Written by Mass
- Novembers Doom
- Nephilim Grove
- Dark Metal – Doom Metal – Death-Doom Metal
- November 1, 2019
- Chicago, Illinois, USA
- Highlights: Black Light – Adagio – The Clearing Blind – The Witness Marks – The Obelus
- Rating: 8.3
This Time Tomorrow, Our Story Will Be No More
Nephilim Grove marks the American death doom giants, Novembers Doom’s 30th anniversary. Indeed, an infrequent feat (at least these days) to celebrate. Thirty years of firm, ferocious and fanciful activity, breaking necks as well as breaking hearts. Having been released on November 1st, the album insinuates, all so subtly, the symbolic capacity that it possesses: the quintessence of the band’s career or their next step on their path… or maybe simultaneously both?
“Petrichor” kicks the album open. A previously-made-available single track of the album, for which a music video was created. Some eerie, cinematic opening right before the band’s trademark guitaring, hand in hand with Garry Naples’s drumming, grabs the listener by the collar and fixes them on a seat so that Paul Kuhr could land his vocal punches. And landing punches he does, albeit not all strong; but the musicianship, particularly the black metal drum frenzy and the striking solo, is captivating enough to glue you to your chair. “The Witness Marks” kicks up death metal elements a notch and more growls can mean a heftier track. Then the title track appears; it sounds promising at first, with its downhearted guitar intro, but fails to leave an impression as it is soon rendered mundane. Not much differs once the album hits the fourth track, What We Become, but the fact that clean vocals sort of drag on and, were it not for the emotive late-1990s-Anathema-like soft spoken and lyrical break followed by a redeeming guitar solo, the song would be the trough of the album.
But despair not as “Adagio” comes to the rescue. It is a robust doom song on which Kuhr puts one of his best performances on this album; just a fine dose of his clean singing is added to his deep growls to yield the album’s second best vocal composition. Dynamic and diverse drumming, accompanied by a riff which borders on melodic in part, creates a transition toward the superior half of the album, in addition to being one of the highlights. The only piece that towers “Adagio”, as far as singing is concerned, is its ensuing track. Tilted heavily towards death metal, “Black Light” is the stage upon which all members shine brightest. Vito Marchese and Larry Roberts have come up with a soaring riff and befitting yet short solos and Mike Feldman’s bass momentarily finds room to express itself. Once again, Garry Naples’s drums permeate and relentlessly leave nothing more to wish for.

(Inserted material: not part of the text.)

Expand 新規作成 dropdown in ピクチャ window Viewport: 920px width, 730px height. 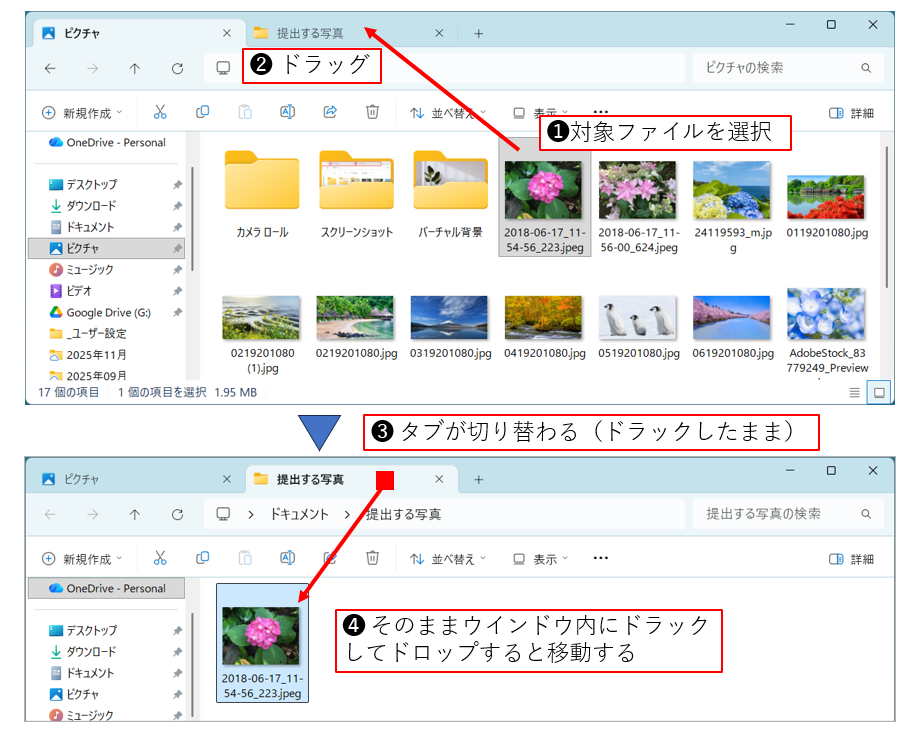(x=82, y=113)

Following is “The Clearing Blind”, a song very much in a similar vein as Katatonia’s later works. It is somewhat melodic and to an extent progressive and this is what has caused this resemblance of sound. “Still Wrath”, on the other hand, is more vigorous but less impressive since clean singing is dominant. It is saved only by a growling break and an OK guitar solo. Then to our surprise, the closing track is a melodic (one might even call it melodic death) piece which is again musically top-notch, in particular drumming is forceful and tops other musicians’ performances, bearing the final highlight of the album.
It would be brutally unfair to conclude this review without mentioning the exceptionally stunning artwork of the album. It is done by Pig Hands and it delivers the very essence of Novembers Doom in itself: dark, evil and foreboding yet detailed and artful. It is unquestionably one highlight of the artworks this year.
All in all, and despite the album’s symbolic significance, it fails to epitomize the American Death Doomers’ 30 years of activity with the highest quality. Be not mistaken, though. It IS Novembers Doom, but it is not the best the band have portrayed to date. Still Nephilim’s Grove is a rock solid album and has a first-rate death doom soul, not to mention its corporal excellence owing to the competent musicians. It is the trusty Novembers Doom, but it is just not their finest work.